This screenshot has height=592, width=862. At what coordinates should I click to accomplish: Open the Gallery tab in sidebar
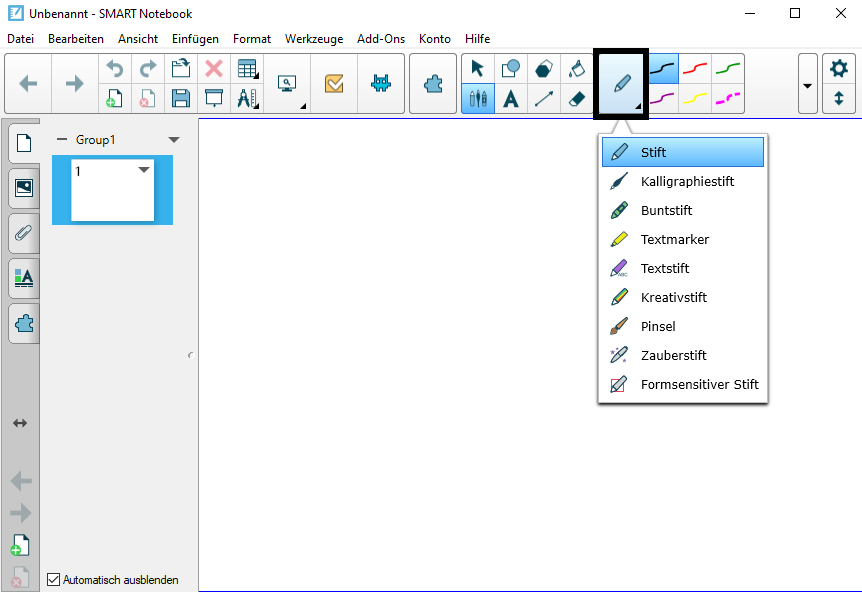pos(23,187)
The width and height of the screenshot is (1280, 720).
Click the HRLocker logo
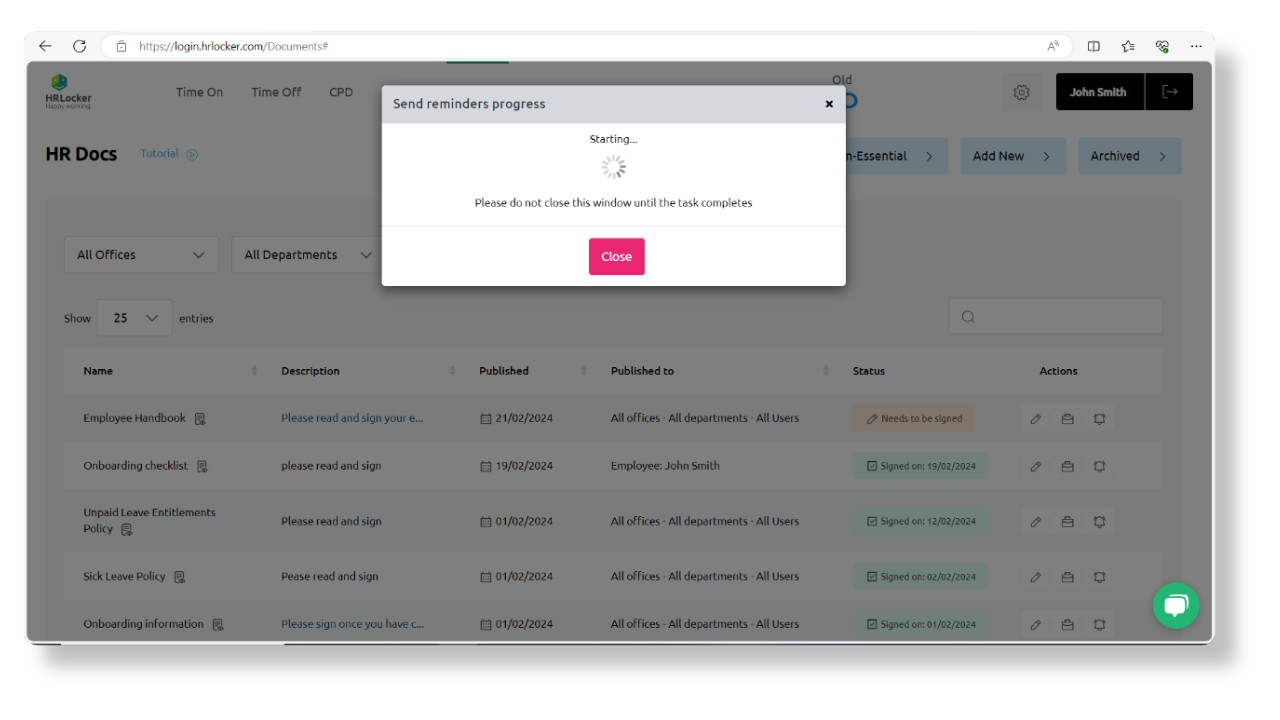click(67, 91)
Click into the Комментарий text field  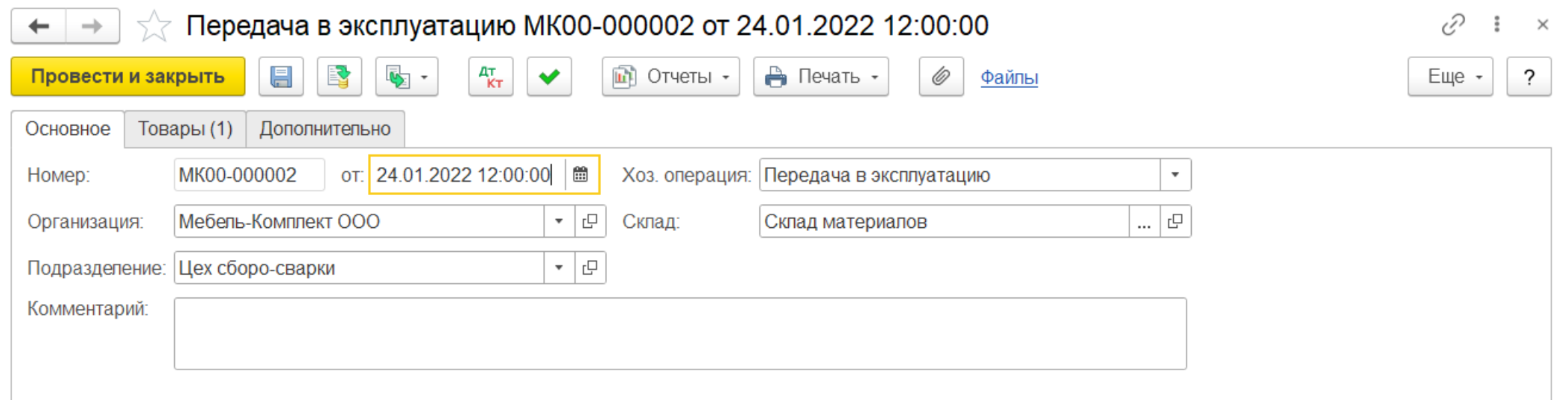(x=679, y=334)
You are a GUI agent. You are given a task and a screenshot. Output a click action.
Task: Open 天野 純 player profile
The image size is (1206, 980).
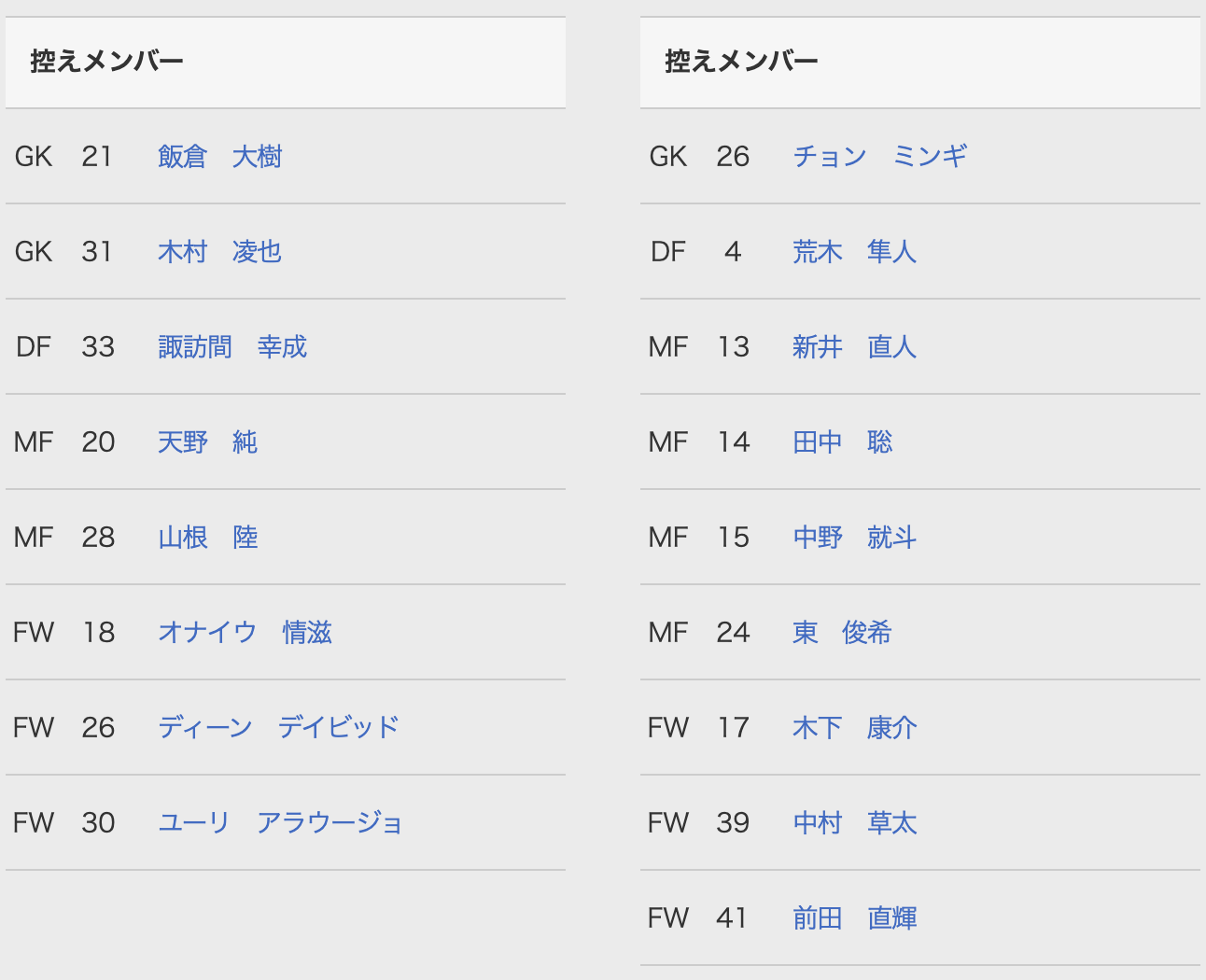[207, 441]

◆ **Work task**: All that is required is an exact reproduction of the lines from the one containing "Task: Open 天野 純 player profile" to the final line of the listing above, pictures omitted.

◆ **Answer to this problem**:
Task: Open 天野 純 player profile
The image size is (1206, 980).
[207, 441]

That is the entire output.